If I were entrepreneurial, I'd source a set of free electronic versions of classic texts, process them with one of the free text cloud tools, apply some XSLT and other transformations to generate consistent readable formatting, and sell the results as a line of ebooks called "Cloud Notes". Of course, someone's beaten me to it already...

What's in store for the future?
In this fashion, text clouds may become a generally applied tool for managing growing information overload by using automated synthesis and summarization. In the information saturated future (or the information saturated present), text clouds are the common executive summary on steroids and acid simultaneously; assembled with muscular syntactical and semantic processing, and fed to reading-fatigued post-literates as swirling blobs of giant words in wild colors, it consists of signifiers for reified concepts that tweak the eye-brain-language conduit directly.

local tags: information_overload, postliteracy, reading, tagclouds, textclouds, visualization

8 Comments

Joe

Another great post. Visualization is clearly an important benefit of a textcloud but also consider the analytical value of having a lot of text clouds about a specific topic. Tag popularity is web 1.0. Applied text cloud analytics is web 2.0.

Best
Stewart

Joe -- very interesting post. You might be interested in some of the tag clouds I've done on Many-Eyes, including 6 different editions of Whitman's Leaves of Grass.(my stuff is located at the above URl) I'm working on the idea now of a literary mashup of tag clouds: take two or more works with similar themes (Say Spenser's The Faerie Queen and Shakespeare's Midsummer Nights Dream, combine the two texts and tag cloud (or text cloud) them. It's something like William S. Burroughs' cut up technique meets Web 2.0.

Joe, I won't repeat the praise but great survey of the progress this communication has made. Also wanted to point you to my own small contribution to tag/text/word clouding. Not the deepest example of the meme, but not the shallowest either I think. :o)

http://snapshirts.com/

Jonah: I love all the new businesses popping up around clouds these days - it's encouraging to see so much entrepreneurism (?) in a new space. Good luck with snapshirt!

Greg: Nice work - I learned about ManyEyes at IDEA2006, and am glad to see people putting it to interesting and artisitic uses right away

Stewart: Could you share some of the more interesting examples of clouds from Scriptcloud that you've seen?

I like the idea of using text clouds to display non-tag data. In this ManyEyes graph (URL below) I used font size to display the relative sizes of university endowments. I'm working on some similar data displays that show world population, etc. I think it's a great way to put lots of information in an easy-to-read but compact space. Much more data dense than a bar graph!
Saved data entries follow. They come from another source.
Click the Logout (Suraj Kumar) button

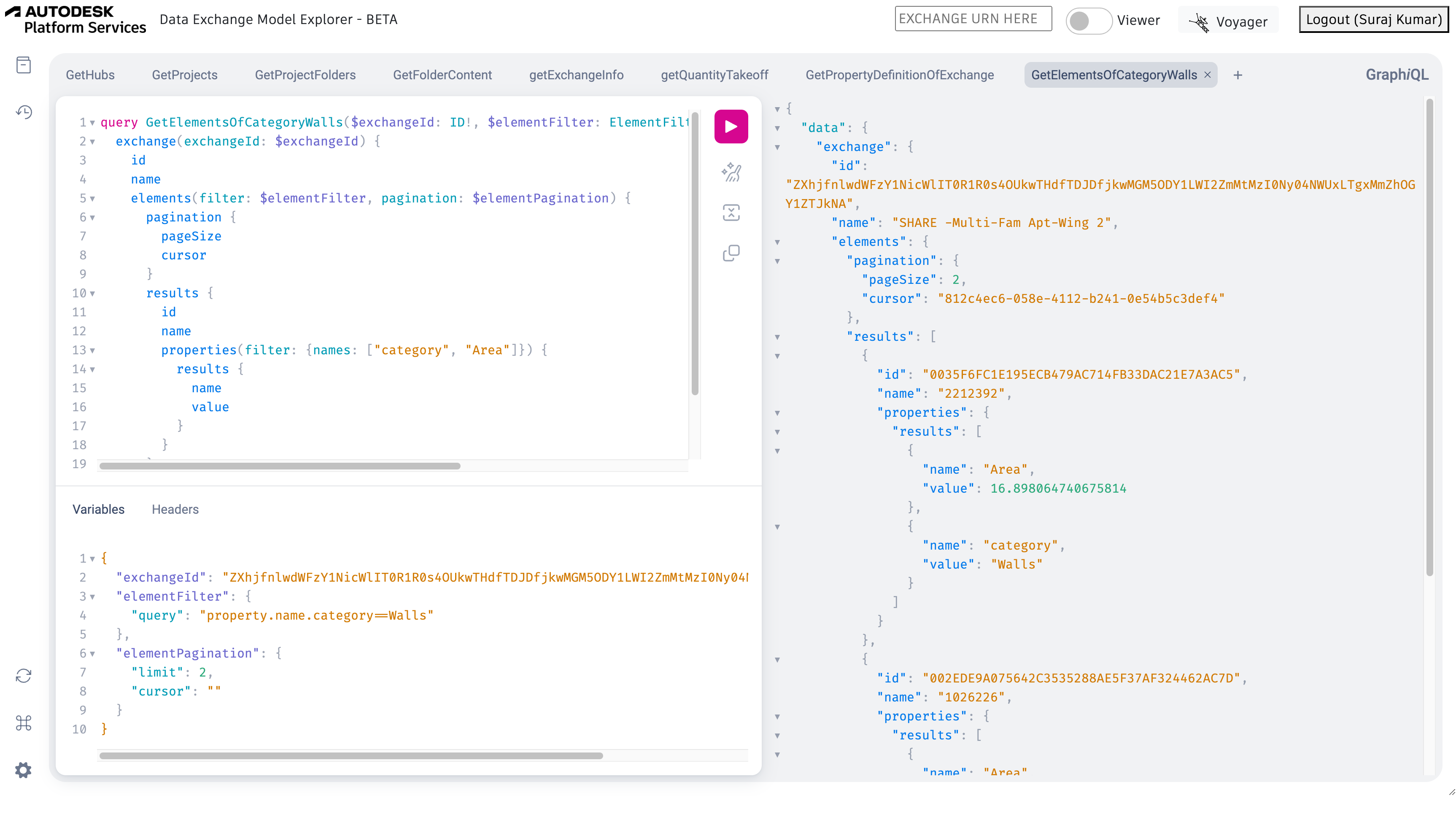pyautogui.click(x=1373, y=19)
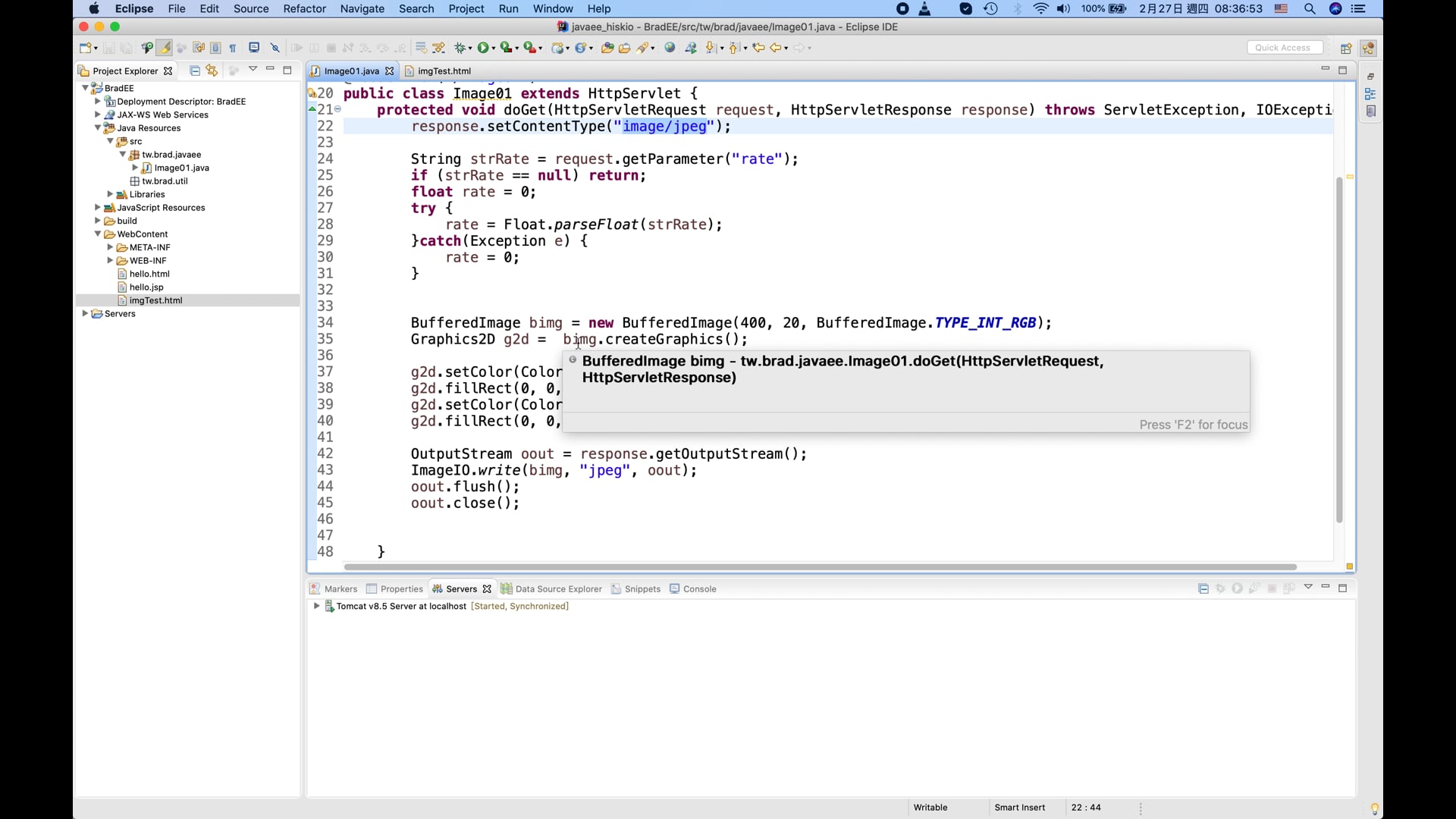1456x819 pixels.
Task: Switch to the imgTest.html editor tab
Action: point(444,71)
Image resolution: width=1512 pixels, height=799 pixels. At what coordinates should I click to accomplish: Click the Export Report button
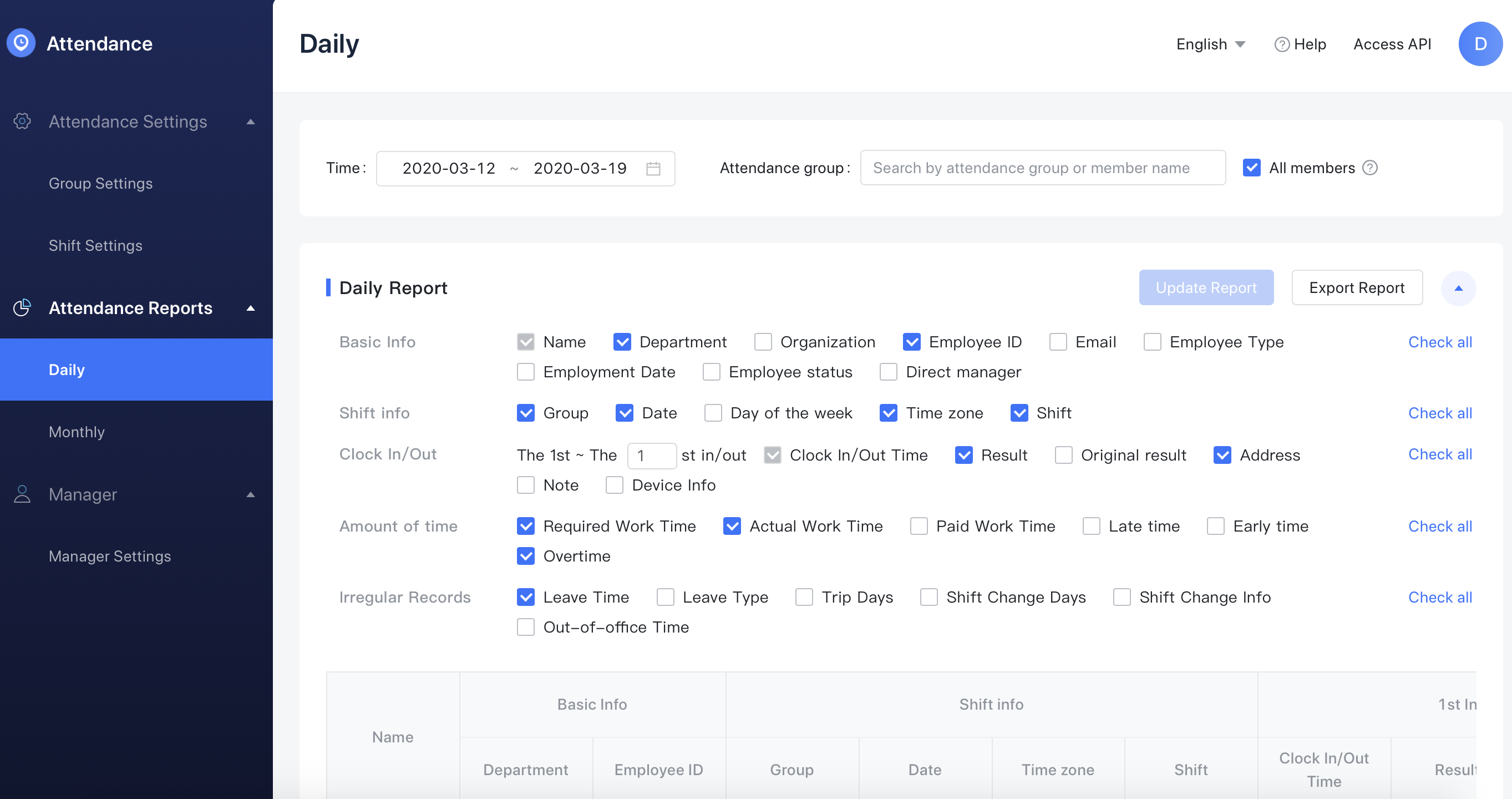click(x=1357, y=287)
http://services.alphaworks.ibm.com/manyeyes/view/Sh3S9FsOtha6Qj-yrrjGF2-

The question arises is the usability of Tag Clouds. Do they really help visitors. What does it mean to a normal visitor, how often they are clicked through.

i don't really believe this kind of clouds are useful from a SEO point of view...too many unrelated links on a page
just my opinion though..

Joe -
Text clouds would be good for showing novice writers that they are not focused on what they think they are focused on, but without the mechanical "keyword density" calculations.

For example, if you are writing a product review, the product type, the name of the manufacturer, the product's name, and some verbs and nouns relating to that the product is used for should show up prominently in the cloud.

You need to use a generator that has a stop list, of course. I'm using the generator at tagcrowd.com and it's really nice.